Затишье - [35]

Шрифт
Интервал

— Поджигателей ищешь? Да я сама весь этот клоповник твой, Пермь эту, со всех сторон спалю!

— Да полно, полно, чего раскипелась, — машет руками Егор Александрович, вечно пасующий перед дочерью, — не твоего ума докука.

— Ах, не моего, не моего? А ты-то подумал — любую бабу с лучиной за этакие деньги в замок сунут.

— Ну-ко, ну-ко, — Егор Александрович поставил ноги на пол, халат запахнул. — Да не будь меня, тебя бы сегодня за долгие космы вместе с твоим Иконниковым — по этапу в Сибирь! Вот бы и допрыгались…

Ольга выронила газету, лицо — полымем.

— Ко-огда, говоришь? — замершим голосом спросила.

— Да вот сейчас, — подтвердил Колпаков, облегченно отдуваясь. — Не станут теперь мозги задуривать…

Но Ольга не дослушала — кинулась из комнаты. Бархатные портьеры на дверях свернулись жгутами. Беда с ней да и только! В прежние бы времена ее на цепь, на хлеб и воду. Но иные нынче веяния, и сам Егор Александрович мягок душою, как телом.

— Охо-хоньки, — вздохнул он, наливая рюмочку, принял, скособенил лицо, опять заполнил кресло да так и заснул в нем, отвесив нижнюю губу.

А Ольга тем временем простучала каблуками по каменным плитам двора к службам, кулаком забарабанила в двери кучера, вытянула его, обмякшего, с пухом в волосах, наружу, и пока он, путаясь в постромках, запрягал каракового жеребца, крутилась на месте как оглашенная. Из конюшни воняло сладким теплом, лошадиным потом; жеребец шалил, дергал полумесяцем уха.

— Скорей же, скорей!

Вспрыгнула в коляску, велела к особняку Нестеровских, пребольно шпыняла кучера в спину кулаком. Город досматривал перинные сны, в пустынных улицах стуком подков играло эхо.

Сторож высунул из калитки измятые усы, заворчал, Ольга шепотом посулила ему на водку, хозяев будить не велела, только постояльца из флигеля.

Бочаров проснулся сразу, едва сторож постучал в раму, распахнул окно, ахнул: такой свежестью шибануло в нос, такие радуги прыскали по травам. Деревья замерли, кропили с листвы каплю за каплей.

— Кто зовет? — не понял Костя, радуясь погожему утру, бодрости, играющей во всем теле.

— Да девица… — Сторож позевнул, опасаясь слова, навернувшегося на язык, — купца Колпакова дочь. Соскучилась, кубыть.
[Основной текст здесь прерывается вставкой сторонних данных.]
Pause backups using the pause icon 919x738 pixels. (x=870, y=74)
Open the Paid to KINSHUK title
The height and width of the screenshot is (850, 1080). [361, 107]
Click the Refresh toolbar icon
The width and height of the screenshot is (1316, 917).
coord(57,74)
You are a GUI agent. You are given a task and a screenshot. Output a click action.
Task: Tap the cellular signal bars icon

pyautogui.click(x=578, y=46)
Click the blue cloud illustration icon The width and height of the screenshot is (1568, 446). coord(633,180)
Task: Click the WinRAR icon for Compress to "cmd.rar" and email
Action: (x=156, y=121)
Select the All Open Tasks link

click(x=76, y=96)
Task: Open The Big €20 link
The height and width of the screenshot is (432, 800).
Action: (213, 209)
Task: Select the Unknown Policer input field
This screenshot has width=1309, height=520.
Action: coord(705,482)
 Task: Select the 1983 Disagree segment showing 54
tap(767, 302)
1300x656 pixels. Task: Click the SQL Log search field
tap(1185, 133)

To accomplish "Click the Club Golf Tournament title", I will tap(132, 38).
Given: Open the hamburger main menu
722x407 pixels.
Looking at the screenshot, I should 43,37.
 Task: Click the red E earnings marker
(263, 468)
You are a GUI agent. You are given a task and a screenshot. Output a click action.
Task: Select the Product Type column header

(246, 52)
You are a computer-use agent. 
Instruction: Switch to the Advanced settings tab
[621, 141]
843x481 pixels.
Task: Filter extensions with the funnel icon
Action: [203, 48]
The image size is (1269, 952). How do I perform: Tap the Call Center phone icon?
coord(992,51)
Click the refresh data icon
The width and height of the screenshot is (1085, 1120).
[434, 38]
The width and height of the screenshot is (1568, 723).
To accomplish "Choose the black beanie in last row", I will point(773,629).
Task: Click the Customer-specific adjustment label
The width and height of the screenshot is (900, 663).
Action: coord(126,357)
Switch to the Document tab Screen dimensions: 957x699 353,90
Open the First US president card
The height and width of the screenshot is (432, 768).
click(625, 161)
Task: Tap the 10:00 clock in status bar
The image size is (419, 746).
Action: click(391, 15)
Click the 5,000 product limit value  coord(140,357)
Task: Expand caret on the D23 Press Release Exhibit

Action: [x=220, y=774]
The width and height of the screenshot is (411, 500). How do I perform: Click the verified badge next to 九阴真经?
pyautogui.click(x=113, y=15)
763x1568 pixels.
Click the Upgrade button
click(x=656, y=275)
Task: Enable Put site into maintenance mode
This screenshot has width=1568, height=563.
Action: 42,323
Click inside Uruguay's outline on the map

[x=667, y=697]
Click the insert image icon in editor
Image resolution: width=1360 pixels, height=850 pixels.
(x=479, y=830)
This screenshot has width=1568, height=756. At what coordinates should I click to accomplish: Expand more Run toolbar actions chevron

Костя накинул на плечи сюртук, прошел за сторожем по саду к калитке. Сапоги сразу заблестели, волосы намокли. Ольга маячила рукой, привстав, странно оскалив зубы. Бочаров никогда ее такою не знавал, сел рядом с нею опасливо.

— К Загородному саду! — погнала она кучера.

— Что за прогулка? — Бочаров чувствовал себя с этой девицей точно так же, как при первой встрече в библиотеке.

— Увидишь! — отрывисто сказала Ольга.

Заря в конце улицы чуть подернута рябью. Медведь на гербе губернаторского дома розов, будто пряник, и разворот Евангелия на хребте тоже розовеет. Вон Дворянское собрание; за колоннами сырые тени, а сами колонны сверкают, как мраморные.

Ольга тянет Бочарова в сад, в самый дальний угол его, где нет ни посыпанных песком дорожек, ни даже тропинок. Мокрые кусты бьют по плечам, одежда набрякла влагою, за ворот пробираются струйки.

— Смотри! — повелительно подталкивает Ольга Бочарова к забору.

Костя приникает лбом к доскам, глядит в проем.

Через глинистый в пожухлой траве пустырь — тюремная стена. В деревянных будках часовые, у ворот — конные жандармы. Позвякивают уздечки, цвиркают по камню подковы. Ротмистр нервно выщипывает усы.

Медленно раздвигаются ворота. Вжик! — шашки наголо. В серых, под цвет камней, халатах, в круглых мышиных шапках повалил веселый народ — уголовники. Бородами в зарю, покрикивают, похохатывают, машут нескованными руками.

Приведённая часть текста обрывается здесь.